Biocontrol options for use against crop diseases, based on microbial antagonism in the soil, are gradually increasing in number, and they have been reported in several reviews on plant growth promoting and disease-suppressive microorganisms. Pseudomonas species synthesise a variety of biocontrol compounds that can suppress root diseases. Pseudomonas fluorescens concentrations are higher in suppressive soils than in soils conducive to black root rot (Ramette et al. 2003), while the P. fluorescens strain CHAO has been shown to suppress black root rot caused by T. basicola in disease-conducive soils (Stutz et al. 1989), including natural soils in Switzerland, in the presence of sufficient amounts of iron (Keel et al. 1989; Defago et al. 1990). Mutations in P. fluorescens CHA0 that blocked the production of Phl, HCN (Laville et al. 1992) and pyoluteorin reduced the ability of these mutants to suppress black root rot (Ramette et al. 2003; Frapolli et al. 2010). Furanones, produced by soil-borne actinomycetes, fungi and bacteria, have shown antifungal activity against phytopathogenic fungi (Paulitz et al. 2000). Pseudomonas aureofaciens has been shown to produce 3-(1-hexenyl)-5-methyl-2-(5H)furanone, a compound with antifungal activity against T. basicola.

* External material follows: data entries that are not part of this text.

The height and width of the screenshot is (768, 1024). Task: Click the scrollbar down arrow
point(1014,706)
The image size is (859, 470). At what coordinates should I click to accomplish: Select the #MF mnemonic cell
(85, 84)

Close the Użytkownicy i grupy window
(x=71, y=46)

This furanone has structural similarity to an antifungal furanone produced by the soil fungus Trichoderma harzianum, which has been used as a biocontrol agent against phytopathogenic fungi (Paulitz et al. 2000). Streptomyces hygroscopicus strain TA21 can reduce the incidence of black root rot by 85.3% in greenhouse experiments by inhibiting hyphal growth and reducing spore germination (Yi et al. 2010). Coating of seeds with fungal biocontrol agents is also proving to be an effective control measure against T. basicola. An example of this is the use of Paenibacillus alvei strain K-165, which is applied as a seed coat and then goes on to colonise the rhizosphere and soil, inhibiting root colonisation by T. basicola (Schoina et al. 2011).

Biological stimulation of antimicrobial production by cotton has also been demonstrated. Treatment of cottonseed with preparations of the fungus Trichoderma virens stimulated phytoalexin synthesis in the seedling roots, which was proved fungicidal to the root pathogen Rhizoctonia solani possibly due to the formation of hydrogen peroxide from the breakdown of the phytoalexin. It may prove an effective control treatment for cotton seedling diseases including black root rot (Stipanovic et al. 1992; Howell et al. 1998, 2000).

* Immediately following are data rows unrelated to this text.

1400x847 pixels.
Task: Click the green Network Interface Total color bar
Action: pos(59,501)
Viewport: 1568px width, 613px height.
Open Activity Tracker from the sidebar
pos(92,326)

Black root rot has been recognised as a pandemic in Australian cotton for over a decade, with gradual increase in incidence and severity. There are few disease-management options available for growers for controlling black root rot in Australia (Table 1) and most are mainly based on cropping practices that are not always feasible due to climate and topography. No solution has yet been fully developed through plant breeding or transgenic cotton to control black root rot, and while some promising approaches are arising, further research is required before disease resistant cotton may be developed for commercialisation.

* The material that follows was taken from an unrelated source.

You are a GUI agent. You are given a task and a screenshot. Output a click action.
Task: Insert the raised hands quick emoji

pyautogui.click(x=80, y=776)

Understanding the biology and ecology of T. basicola and its interactions with its cotton host and other microorganisms in the vicinity of the plant is crucial for developing further strategies for controlling black root rot. Recent studies have developed molecular tools for detecting and studying T. basicola and its interactions with cotton (Coumans et al. 2009, 2010, 2011; Huang and Kang 2010; Pereg 2011) as well as for investigating its relationship with other microorganisms in the soil (L. Pereg, unpubl. data). Elucidating pathogenicity factors in T. basicola in order to develop new control measures would greatly benefit from sequencing the genome of this important plant pathogen.